## Prompt
From the forum thread on the Elgin and CCM bicycles, return word for word the passage starting with "Two of these" and going on through "paint matching bicycle.".

-- START OF Source excerpt --

# 1920's elgin and Early 1900's CCM Cleveland Info Needed



## cr250mark (Jan 19, 2015)

I Recently had a opportunity to pick up 5 Very nice Old Bicycles.
Two of these bikes being : 1 Old elgin expecting 1920's and 1 Cleveland - CCM  Expecting early 1900
I have done some research and know some Info but I would like to acquire more information.
Would you think Elgin was Military Related ? Olive color with fine Black pinstriping. Look like motorbike handlebars ?
Front wooden rim Back metal with paint matching bicycle.
Any info?
CCM Has Original leather grips with "CCM " stamped Leather bag. Wood Rims.
Elgin Serial # A6277
CCM Serial # K18629


----------



## pedal4416 (Jan 19, 2015)

Those bikes are in great shape! I love that elgin!


----------



## cr250mark (Jan 19, 2015)

Both Have original Paint and pinstriping.
Do you have any idea about Model of this Elgin.


----------



## chitown (Jan 20, 2015)

cr250mark said:


> Both Have original Paint and pinstriping.
> Do you have any idea about Model of this Elgin.




That Elgin is awesome! I think the bottlecap headbadged Elgins were made by Excelsior Cycle Co in Michigan City Indiana. I've never seen one with that color though. I would guess it's from 1918-20 as Olive Drab was popular around then. I don't think it's military issue though. Can you take pics of the lower seat stay where the fender is attached? This may help confirm it's a Mich City Excelsior.

Thanks,
Chris


----------



## David Brown (Jan 20, 2015)

Does the CCM Cleveland say Toronto on the head badge or Weston if it says Weston it is after 1917 or so. Nice bike,great original seat.

-- END OF Source excerpt --
-- START OF Extracted information --

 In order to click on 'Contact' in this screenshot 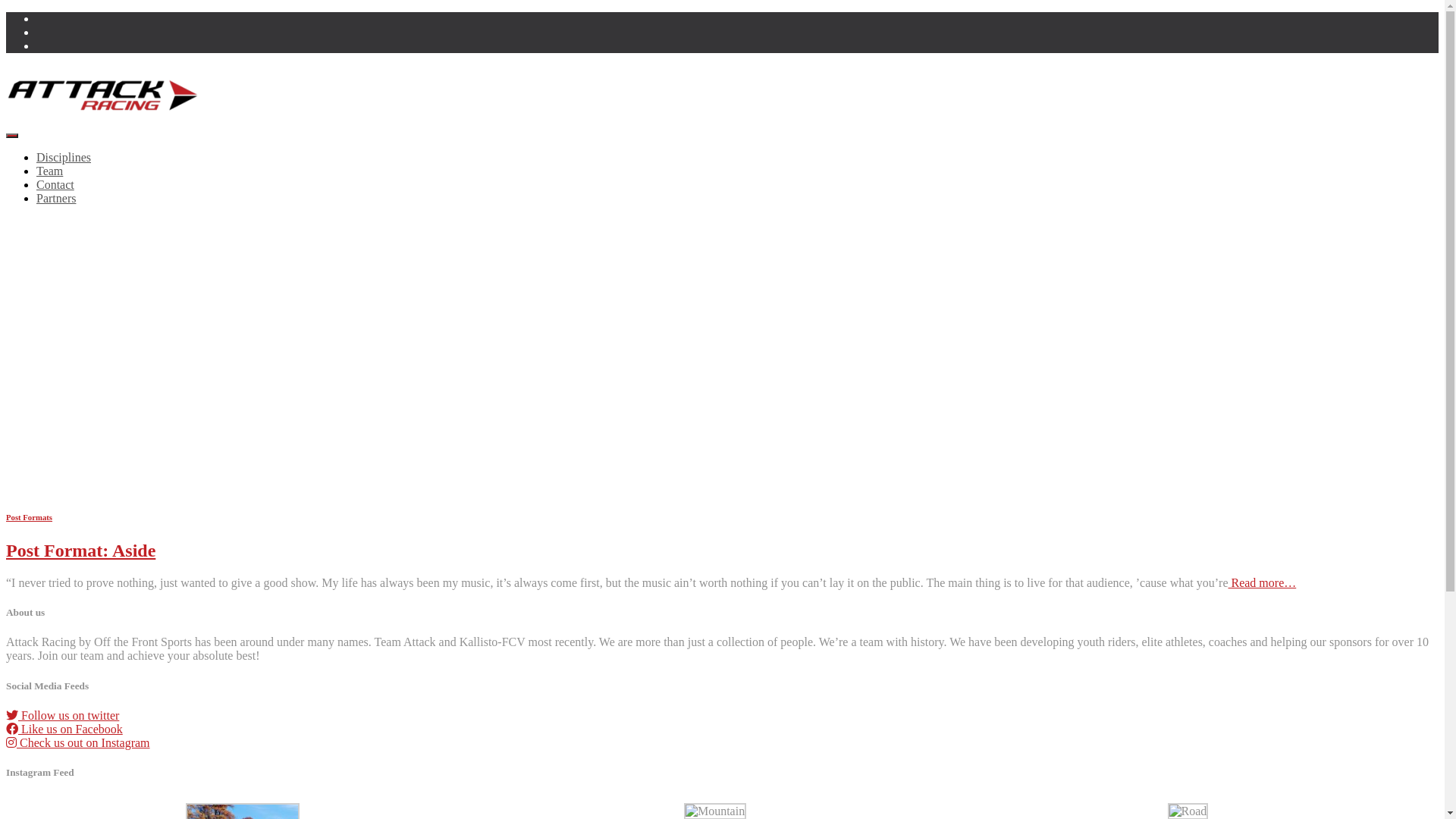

-- END OF Extracted information --
-- START OF Extracted information --

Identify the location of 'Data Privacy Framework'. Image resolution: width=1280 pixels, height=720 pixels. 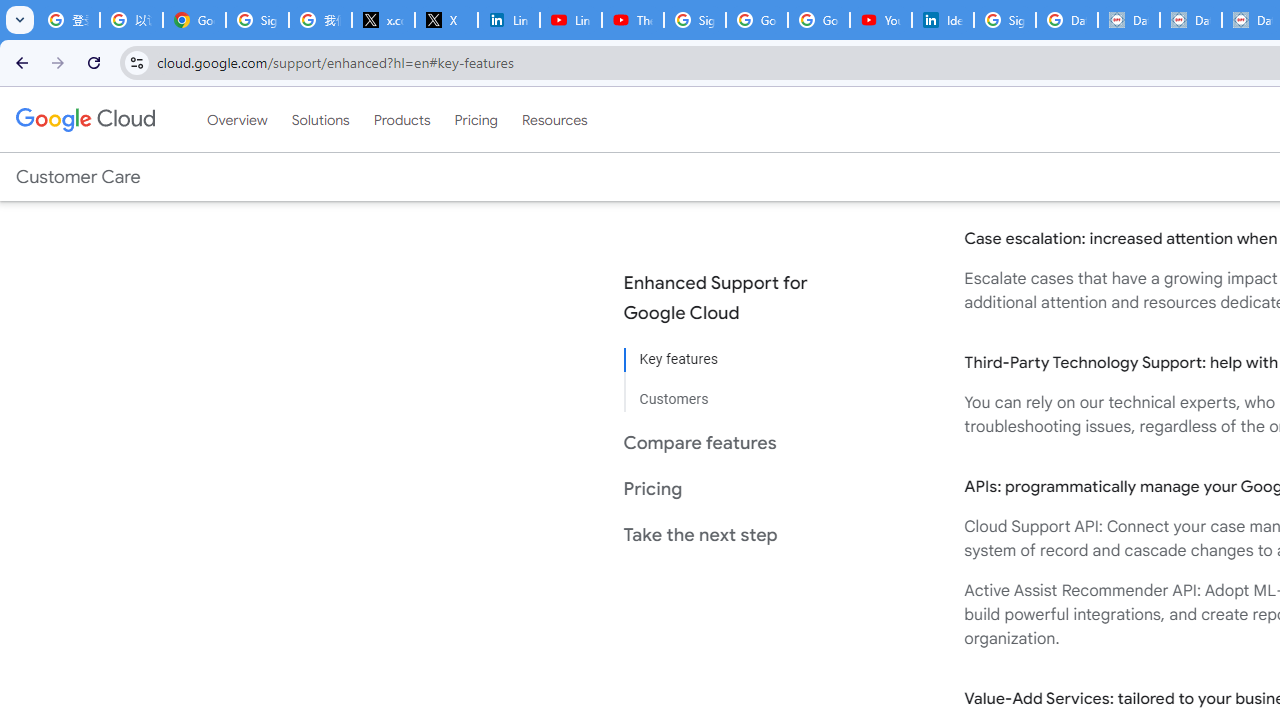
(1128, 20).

-- END OF Extracted information --

## The answer
Two of these bikes being : 1 Old elgin expecting 1920's and 1 Cleveland - CCM  Expecting early 1900
I have done some research and know some Info but I would like to acquire more information.
Would you think Elgin was Military Related ? Olive color with fine Black pinstriping. Look like motorbike handlebars ?
Front wooden rim Back metal with paint matching bicycle.